• Records supplied:
• • •

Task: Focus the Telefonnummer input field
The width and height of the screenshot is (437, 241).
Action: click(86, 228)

• • •

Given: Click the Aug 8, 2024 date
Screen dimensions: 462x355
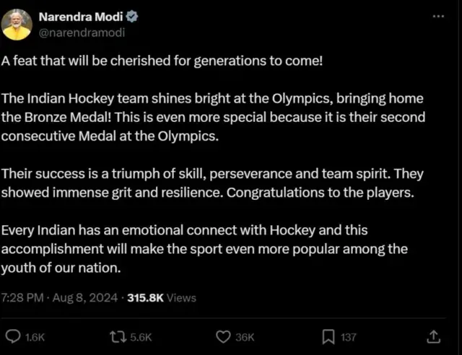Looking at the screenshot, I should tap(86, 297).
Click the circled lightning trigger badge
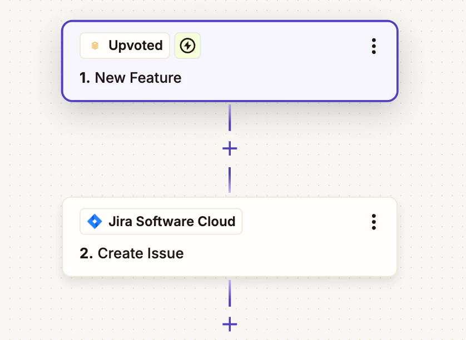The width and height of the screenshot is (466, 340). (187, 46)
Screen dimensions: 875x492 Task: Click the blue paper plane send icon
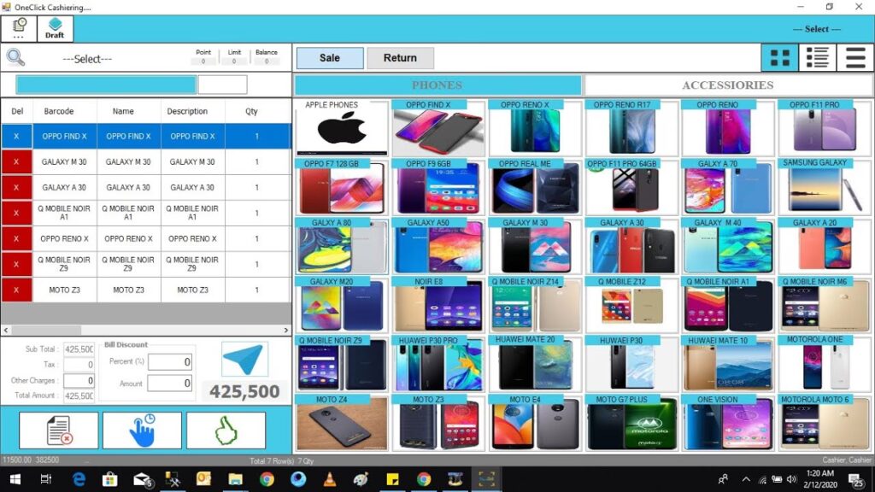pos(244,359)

• • •

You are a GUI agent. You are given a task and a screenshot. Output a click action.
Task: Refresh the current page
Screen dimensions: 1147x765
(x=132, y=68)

• • •

• Aim of the task: Copy out the lines from the one containing "Click the circled lightning trigger badge" through the one containing "pos(244,359)", both included, leaving the pictures out of your answer.

• The reply:
Click the circled lightning trigger badge
The width and height of the screenshot is (466, 340). (187, 46)
Screen dimensions: 875x492 Task: Click the blue paper plane send icon
pos(244,359)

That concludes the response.